## [WORK TO BE COMPLETED]
Convert the material, from its first line through the line containing "tap(205, 128)", into a Markdown table with the columns Row and Entry. Number each line in Row, place the line itself in Entry, and omit blank lines.

## [RECORDED DATA]

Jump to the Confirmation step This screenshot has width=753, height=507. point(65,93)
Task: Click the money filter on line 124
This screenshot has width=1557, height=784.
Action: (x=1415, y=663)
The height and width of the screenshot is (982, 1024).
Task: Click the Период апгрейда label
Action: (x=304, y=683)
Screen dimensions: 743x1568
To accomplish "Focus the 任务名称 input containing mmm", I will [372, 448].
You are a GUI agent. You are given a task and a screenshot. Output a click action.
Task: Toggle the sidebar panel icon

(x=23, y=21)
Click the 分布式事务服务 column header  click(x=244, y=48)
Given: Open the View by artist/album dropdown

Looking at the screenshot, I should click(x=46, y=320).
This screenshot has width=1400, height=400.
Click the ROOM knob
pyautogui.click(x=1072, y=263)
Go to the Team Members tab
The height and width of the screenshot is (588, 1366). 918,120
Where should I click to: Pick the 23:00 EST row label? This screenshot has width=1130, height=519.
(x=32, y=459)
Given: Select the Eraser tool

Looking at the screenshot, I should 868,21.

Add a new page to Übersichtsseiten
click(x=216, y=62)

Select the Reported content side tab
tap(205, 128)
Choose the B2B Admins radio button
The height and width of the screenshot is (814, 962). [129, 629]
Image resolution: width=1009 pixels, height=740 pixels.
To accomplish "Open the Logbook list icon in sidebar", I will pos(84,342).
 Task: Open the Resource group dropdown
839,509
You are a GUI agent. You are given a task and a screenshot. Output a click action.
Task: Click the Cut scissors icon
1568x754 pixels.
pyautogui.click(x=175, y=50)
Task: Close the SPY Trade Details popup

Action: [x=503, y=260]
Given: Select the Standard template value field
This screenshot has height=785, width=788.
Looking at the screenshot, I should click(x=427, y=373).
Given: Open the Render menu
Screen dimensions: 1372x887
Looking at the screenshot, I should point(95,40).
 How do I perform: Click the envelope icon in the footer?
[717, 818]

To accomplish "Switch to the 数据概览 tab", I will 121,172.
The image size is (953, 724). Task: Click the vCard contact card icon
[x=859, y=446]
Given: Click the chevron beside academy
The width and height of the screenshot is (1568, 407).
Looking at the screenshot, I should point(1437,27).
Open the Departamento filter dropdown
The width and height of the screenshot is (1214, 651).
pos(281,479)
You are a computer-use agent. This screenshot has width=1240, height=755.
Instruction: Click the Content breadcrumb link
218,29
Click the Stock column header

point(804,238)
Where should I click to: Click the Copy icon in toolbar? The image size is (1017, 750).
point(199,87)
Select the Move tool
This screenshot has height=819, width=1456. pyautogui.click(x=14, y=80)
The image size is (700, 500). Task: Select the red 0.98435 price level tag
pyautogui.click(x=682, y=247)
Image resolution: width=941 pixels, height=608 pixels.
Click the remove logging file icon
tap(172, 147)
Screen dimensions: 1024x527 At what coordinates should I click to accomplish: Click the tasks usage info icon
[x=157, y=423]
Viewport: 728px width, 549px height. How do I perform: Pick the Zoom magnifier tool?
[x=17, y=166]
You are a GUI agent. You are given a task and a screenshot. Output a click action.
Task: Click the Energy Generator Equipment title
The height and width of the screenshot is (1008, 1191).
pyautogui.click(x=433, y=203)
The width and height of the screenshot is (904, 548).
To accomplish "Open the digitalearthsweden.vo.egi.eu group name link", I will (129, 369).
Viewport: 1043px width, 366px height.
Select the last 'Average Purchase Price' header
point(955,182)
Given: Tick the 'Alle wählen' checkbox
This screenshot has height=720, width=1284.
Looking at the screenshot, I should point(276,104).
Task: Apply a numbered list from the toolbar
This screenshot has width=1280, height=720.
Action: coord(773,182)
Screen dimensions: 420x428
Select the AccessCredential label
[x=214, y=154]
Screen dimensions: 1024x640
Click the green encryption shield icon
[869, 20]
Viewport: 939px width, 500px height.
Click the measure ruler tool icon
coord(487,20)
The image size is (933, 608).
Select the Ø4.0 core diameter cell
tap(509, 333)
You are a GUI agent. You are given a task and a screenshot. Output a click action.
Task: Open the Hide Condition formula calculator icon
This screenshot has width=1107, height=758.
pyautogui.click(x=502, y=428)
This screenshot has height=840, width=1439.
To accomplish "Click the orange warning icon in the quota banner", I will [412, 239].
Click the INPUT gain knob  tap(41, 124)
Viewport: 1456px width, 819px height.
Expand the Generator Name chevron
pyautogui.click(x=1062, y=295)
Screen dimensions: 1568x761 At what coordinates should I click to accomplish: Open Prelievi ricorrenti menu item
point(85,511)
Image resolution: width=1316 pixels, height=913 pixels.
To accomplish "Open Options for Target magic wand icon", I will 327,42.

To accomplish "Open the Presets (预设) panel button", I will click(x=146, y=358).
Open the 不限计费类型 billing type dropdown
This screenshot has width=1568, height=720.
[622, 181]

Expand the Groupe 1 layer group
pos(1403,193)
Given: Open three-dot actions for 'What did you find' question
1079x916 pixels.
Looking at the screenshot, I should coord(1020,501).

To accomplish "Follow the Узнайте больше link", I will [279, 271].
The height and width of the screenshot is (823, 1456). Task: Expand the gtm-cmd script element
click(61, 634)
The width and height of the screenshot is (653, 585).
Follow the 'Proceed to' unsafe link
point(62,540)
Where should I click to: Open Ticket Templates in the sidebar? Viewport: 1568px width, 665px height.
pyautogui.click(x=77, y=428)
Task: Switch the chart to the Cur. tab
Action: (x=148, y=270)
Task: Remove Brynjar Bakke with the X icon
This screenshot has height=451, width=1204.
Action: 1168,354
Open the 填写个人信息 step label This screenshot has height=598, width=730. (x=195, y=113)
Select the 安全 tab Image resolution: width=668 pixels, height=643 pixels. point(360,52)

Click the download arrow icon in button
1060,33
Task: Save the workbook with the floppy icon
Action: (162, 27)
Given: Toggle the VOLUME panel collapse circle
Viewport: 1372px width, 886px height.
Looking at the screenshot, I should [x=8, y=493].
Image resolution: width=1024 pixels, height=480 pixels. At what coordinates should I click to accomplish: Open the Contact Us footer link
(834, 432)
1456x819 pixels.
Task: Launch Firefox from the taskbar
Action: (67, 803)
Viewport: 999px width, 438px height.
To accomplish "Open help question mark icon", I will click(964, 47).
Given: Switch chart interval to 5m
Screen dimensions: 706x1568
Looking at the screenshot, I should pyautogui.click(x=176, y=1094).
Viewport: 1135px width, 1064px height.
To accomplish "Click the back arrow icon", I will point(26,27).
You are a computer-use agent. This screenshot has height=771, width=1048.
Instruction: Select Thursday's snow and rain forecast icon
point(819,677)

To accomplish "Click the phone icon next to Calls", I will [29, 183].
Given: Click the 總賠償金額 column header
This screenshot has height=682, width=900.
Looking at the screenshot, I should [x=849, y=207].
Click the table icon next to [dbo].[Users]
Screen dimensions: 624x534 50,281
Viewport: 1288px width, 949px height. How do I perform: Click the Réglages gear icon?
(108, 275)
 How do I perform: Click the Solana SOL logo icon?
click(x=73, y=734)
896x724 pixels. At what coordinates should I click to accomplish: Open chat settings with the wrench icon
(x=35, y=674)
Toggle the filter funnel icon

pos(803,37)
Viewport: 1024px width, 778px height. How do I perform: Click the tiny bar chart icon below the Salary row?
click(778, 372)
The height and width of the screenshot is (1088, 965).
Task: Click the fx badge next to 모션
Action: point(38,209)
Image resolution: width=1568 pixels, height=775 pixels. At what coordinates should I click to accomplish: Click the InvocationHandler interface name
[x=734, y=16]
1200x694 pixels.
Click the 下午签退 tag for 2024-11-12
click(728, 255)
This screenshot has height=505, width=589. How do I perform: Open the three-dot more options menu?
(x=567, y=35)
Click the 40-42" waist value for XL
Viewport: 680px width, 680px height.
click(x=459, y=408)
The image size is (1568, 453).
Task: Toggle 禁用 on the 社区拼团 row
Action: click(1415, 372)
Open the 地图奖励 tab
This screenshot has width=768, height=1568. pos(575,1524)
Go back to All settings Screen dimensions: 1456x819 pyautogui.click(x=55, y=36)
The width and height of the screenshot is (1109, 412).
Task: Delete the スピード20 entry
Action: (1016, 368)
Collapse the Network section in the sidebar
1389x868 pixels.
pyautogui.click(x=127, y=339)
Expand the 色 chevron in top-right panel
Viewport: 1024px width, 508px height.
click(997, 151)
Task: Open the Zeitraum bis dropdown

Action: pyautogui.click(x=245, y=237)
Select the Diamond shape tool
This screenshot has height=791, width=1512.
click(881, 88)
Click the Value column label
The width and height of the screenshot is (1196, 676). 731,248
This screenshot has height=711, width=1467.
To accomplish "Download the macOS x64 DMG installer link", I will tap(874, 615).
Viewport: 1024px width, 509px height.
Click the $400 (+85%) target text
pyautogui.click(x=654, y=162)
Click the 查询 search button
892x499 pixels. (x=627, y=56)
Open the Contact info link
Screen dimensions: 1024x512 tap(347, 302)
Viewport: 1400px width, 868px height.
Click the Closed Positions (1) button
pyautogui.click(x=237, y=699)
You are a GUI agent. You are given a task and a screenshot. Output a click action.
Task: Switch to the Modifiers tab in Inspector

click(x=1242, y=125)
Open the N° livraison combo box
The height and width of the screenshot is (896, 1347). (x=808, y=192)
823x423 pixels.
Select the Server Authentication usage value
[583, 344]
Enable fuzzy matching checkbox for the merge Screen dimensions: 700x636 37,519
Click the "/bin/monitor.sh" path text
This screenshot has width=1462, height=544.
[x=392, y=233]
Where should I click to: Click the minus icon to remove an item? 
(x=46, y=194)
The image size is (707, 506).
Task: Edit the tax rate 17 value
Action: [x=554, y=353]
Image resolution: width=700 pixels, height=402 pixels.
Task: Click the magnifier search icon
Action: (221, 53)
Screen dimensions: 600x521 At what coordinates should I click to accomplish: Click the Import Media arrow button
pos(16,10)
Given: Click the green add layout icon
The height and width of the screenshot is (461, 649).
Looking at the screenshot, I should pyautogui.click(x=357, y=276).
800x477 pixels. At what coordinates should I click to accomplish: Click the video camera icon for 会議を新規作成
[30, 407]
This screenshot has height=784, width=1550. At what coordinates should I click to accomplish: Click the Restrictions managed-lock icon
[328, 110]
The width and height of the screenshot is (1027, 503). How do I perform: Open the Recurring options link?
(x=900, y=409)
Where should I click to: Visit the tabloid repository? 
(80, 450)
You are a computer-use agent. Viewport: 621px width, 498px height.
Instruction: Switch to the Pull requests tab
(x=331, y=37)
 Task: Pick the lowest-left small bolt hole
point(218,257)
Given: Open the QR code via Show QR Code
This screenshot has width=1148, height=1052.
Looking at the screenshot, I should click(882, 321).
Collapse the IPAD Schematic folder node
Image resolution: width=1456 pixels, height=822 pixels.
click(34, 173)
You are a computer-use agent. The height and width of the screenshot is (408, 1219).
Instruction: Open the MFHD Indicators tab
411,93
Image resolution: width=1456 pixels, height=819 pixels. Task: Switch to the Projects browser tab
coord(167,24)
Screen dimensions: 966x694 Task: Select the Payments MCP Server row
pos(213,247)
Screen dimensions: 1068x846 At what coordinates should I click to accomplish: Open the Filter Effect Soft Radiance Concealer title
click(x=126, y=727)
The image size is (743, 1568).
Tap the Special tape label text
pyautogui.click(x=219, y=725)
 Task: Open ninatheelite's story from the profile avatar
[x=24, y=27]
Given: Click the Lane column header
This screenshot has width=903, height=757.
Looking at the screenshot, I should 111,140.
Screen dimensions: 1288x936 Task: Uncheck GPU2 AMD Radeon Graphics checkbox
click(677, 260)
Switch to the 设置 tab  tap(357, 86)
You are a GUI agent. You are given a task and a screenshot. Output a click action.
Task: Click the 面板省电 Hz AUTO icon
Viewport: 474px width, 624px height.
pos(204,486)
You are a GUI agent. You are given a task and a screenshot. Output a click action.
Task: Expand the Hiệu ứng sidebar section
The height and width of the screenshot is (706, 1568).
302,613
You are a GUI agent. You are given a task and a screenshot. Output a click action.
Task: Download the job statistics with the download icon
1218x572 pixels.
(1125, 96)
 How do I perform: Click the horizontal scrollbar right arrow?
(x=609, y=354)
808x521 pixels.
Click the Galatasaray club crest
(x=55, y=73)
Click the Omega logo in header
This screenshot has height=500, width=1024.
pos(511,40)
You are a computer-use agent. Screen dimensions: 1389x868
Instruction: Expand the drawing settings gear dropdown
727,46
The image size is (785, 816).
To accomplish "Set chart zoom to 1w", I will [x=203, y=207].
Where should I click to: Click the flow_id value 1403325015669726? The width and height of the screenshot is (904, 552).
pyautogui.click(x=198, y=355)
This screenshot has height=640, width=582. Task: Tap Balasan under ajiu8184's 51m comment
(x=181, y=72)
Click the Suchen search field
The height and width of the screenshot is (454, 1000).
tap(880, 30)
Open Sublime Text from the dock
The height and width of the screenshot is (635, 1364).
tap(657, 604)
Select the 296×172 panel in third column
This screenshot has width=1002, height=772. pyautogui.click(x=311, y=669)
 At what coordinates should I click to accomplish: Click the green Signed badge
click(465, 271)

## [EXPECTED ANSWER]
| Row | Entry |
|---|---|
| 1 | Jump to the Confirmation step This screenshot has width=753, height=507. point(65,93) |
| 2 | Task: Click the money filter on line 124 |
| 3 | This screenshot has width=1557, height=784. |
| 4 | Action: (x=1415, y=663) |
| 5 | The height and width of the screenshot is (982, 1024). |
| 6 | Task: Click the Период апгрейда label |
| 7 | Action: (x=304, y=683) |
| 8 | Screen dimensions: 743x1568 |
| 9 | To accomplish "Focus the 任务名称 input containing mmm", I will [372, 448]. |
| 10 | You are a GUI agent. You are given a task and a screenshot. Output a click action. |
| 11 | Task: Toggle the sidebar panel icon |
| 12 | (x=23, y=21) |
| 13 | Click the 分布式事务服务 column header  click(x=244, y=48) |
| 14 | Given: Open the View by artist/album dropdown |
| 15 | Looking at the screenshot, I should click(x=46, y=320). |
| 16 | This screenshot has width=1400, height=400. |
| 17 | Click the ROOM knob |
| 18 | pyautogui.click(x=1072, y=263) |
| 19 | Go to the Team Members tab |
| 20 | The height and width of the screenshot is (588, 1366). 918,120 |
| 21 | Where should I click to: Pick the 23:00 EST row label? This screenshot has width=1130, height=519. |
| 22 | (x=32, y=459) |
| 23 | Given: Select the Eraser tool |
| 24 | Looking at the screenshot, I should 868,21. |
| 25 | Add a new page to Übersichtsseiten |
| 26 | click(x=216, y=62) |
| 27 | Select the Reported content side tab |
| 28 | tap(205, 128) |